§ Extracted data entries:
========
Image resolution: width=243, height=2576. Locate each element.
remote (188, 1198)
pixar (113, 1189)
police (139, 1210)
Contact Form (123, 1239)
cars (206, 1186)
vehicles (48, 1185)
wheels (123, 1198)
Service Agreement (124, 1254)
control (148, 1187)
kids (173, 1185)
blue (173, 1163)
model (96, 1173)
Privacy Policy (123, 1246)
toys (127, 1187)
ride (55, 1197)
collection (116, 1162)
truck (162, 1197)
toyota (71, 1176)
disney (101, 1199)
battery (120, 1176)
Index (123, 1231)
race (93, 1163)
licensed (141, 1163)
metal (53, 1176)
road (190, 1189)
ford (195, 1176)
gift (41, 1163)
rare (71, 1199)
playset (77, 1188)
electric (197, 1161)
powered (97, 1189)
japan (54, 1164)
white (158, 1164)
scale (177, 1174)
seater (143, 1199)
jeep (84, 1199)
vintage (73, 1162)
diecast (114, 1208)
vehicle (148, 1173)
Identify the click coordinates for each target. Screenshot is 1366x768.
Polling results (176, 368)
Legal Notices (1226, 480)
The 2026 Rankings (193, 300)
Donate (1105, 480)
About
========
§ REQUIRED ACTION: Each entry above needs to be returned exactly as written.

§ PROBLEM SOLUTION:
Image resolution: width=243, height=2576. Locate each element.
remote (188, 1198)
pixar (113, 1189)
police (139, 1210)
Contact Form (123, 1239)
cars (206, 1186)
vehicles (48, 1185)
wheels (123, 1198)
Service Agreement (124, 1254)
control (148, 1187)
kids (173, 1185)
blue (173, 1163)
model (96, 1173)
Privacy Policy (123, 1246)
toys (127, 1187)
ride (55, 1197)
collection (116, 1162)
truck (162, 1197)
toyota (71, 1176)
disney (101, 1199)
battery (120, 1176)
Index (123, 1231)
race (93, 1163)
licensed (141, 1163)
metal (53, 1176)
road (190, 1189)
ford (195, 1176)
gift (41, 1163)
rare (71, 1199)
playset (77, 1188)
electric (197, 1161)
powered (97, 1189)
japan (54, 1164)
white (158, 1164)
scale (177, 1174)
seater (143, 1199)
jeep (84, 1199)
vintage (73, 1162)
diecast (114, 1208)
vehicle (148, 1173)
Identify the click coordinates for each target. Screenshot is 1366x768.
Polling results (176, 368)
Legal Notices (1226, 480)
The 2026 Rankings (193, 300)
Donate (1105, 480)
About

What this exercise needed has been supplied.